- QUESTIONS ON THE MATERIAL -
1. Answer these from the Healthpeak merger report:
(a) About what percentage of the combined entity are Physicians shareholders expected to own?
(b) What annualized dividend per share does the combined company plan to pay?
(c) Who will join the board of directors as vice chair?
2. Print everything in the Healthpeak merger report from "The deal is" down to "of $1.20 per share.".

- EXTRACT -
************

Healthpeak would pay roughly $2.6B in stock to complete the merger. Under the terms of the deal, a Physicians Realty Trust share would be converted 0.674 shares of a newly issued Healthpeak common share. Physicians shareholders are expected to own approximately 23% of the combined entity. 

The merger will create “a competitive advantage that should lead to more opportunities for growth and enhanced value creation for shareholders,” Healthpeak CEO Scott Brinker said in a statement.

“We expect the transaction to be immediately accretive to each company’s shareholders, augment our strong balance sheet, and position the combined company for offense,” he said.

The deal is expected to reduce overall costs for the combined company, with run-rate synergies of at least $40M by the end of the first year and up to $60M by the end of the second, according to the release. The combined company is planning to pay an annualized dividend of $1.20 per share. 

The two REITs both have concentrations of properties in Sun Belt markets like Dallas, Houston, Nashville, Phoenix and Denver.

“Together, we will be well-positioned to create significant value from our real estate, relationships, and platform while benefiting from the secular growth in demand,” Katherine Sandstrom, Healthpeak's board chair, who is expected to lead the new combined board, said in a statement. 

Healthpeak will assume the existing senior unsecured notes and term loan from Physicians and enter into a five-year, $500M term loan for “general corporate purposes including repayment of borrowings under Healthpeak’s commercial paper program,” according to the release. 

Brinker will remain CEO of the combined Healthpeak, with Physicians CEO John Thomas joining as vice chair of the board of directors, which will include eight existing Healthpeak directors and five Physicians directors. Peter Scott will stay on as Healthpeak’s chief financial officer.

************

- EXCERPTED DATA -
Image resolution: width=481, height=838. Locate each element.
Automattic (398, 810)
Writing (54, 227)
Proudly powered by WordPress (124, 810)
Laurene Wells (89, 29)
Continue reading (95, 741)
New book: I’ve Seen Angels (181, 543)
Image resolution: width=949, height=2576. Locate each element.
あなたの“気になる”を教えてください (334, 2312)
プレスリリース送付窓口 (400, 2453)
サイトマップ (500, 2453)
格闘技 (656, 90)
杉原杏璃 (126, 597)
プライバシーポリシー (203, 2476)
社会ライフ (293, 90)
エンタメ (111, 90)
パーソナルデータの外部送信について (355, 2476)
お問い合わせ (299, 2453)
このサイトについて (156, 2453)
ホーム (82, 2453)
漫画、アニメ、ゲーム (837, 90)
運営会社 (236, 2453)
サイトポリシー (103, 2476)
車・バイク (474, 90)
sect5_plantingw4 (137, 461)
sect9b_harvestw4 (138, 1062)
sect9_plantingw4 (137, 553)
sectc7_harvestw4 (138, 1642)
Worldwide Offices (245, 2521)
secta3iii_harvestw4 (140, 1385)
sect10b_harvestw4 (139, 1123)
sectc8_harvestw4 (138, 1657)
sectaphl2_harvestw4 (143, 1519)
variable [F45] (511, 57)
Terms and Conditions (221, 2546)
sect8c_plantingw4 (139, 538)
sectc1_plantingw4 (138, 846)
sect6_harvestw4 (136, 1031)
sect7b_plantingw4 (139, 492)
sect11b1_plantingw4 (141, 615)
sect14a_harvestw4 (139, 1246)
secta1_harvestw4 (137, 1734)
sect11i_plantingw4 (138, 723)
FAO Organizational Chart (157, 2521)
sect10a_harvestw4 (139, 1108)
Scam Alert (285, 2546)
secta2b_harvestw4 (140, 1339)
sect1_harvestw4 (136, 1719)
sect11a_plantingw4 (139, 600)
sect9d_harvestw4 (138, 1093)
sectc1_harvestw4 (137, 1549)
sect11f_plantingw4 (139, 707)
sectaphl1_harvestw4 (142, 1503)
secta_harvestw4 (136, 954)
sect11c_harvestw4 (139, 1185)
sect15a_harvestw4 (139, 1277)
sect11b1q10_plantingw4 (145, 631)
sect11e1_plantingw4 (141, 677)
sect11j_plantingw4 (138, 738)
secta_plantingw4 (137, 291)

************

- ANSWERS TO THE EXERCISES -
1.
(a) Approximately 23%.
(b) $1.20 per share.
(c) John Thomas, the Physicians CEO.

2.
The deal is expected to reduce overall costs for the combined company, with run-rate synergies of at least $40M by the end of the first year and up to $60M by the end of the second, according to the release. The combined company is planning to pay an annualized dividend of $1.20 per share.